If you've been contemplating the purchase of a 14mm f2.8 lens for your D1 , DCS 620 or DCS 620x, be sure to download the full-resolution D1 sample photos posted Saturday, as well as the additional photos posted today, by Juergen Specht. If you want to see Specht's photos act fast; he plans to remove them from the web on Wednesday.
I've used both the competing Tamron SP 14mm f2.8 and Sigma 14mm f2.8 EX lenses on a D1, and each would be hard pressed to match the clarity of Specht's Nikkor 14mm f2.8 ED shots when viewed at 100% magnification in Photoshop. At first glance, it looks like the Nikon super wide lens might be worth the several-hundred-dollar premium it commands over Sigma's and Tamron's equivalents if image quality is the primary consideration.

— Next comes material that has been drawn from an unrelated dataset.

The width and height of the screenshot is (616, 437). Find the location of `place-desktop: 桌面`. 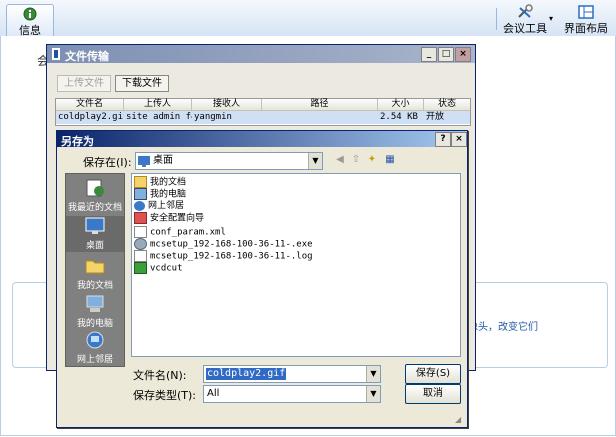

The Tamron, however, has one notable advantage over the Nikon: it has an innovative push/pull focusing ring mechanism for switching focus modes that makes it quick and easy to switch from autofocus to manual focus without taking the lens from your eye. The Nikon 14mm features the same M/A twist ring as, for example, the Nikon 20-35mm f2.8D, which I always found too cumbersome to use in a hurry. If you intend to use a 14mm for spot news or other fast-moving photography, the ability to quickly switch from auto to manual focus is important. Therefore, you may wish to check out the Tamron SP 14mm f2.8 before settling on a super wide lens for your digital camera.
If Specht's photos don't satisfy your appetite for Nikon 14mm shots, have a look at Peter Ibbotson's web-resolution comparison photos shot with a Nikkor 14mm f2.8 ED and an older Nikkor 15mm f3.5 AIS on both D1 and F5 cameras.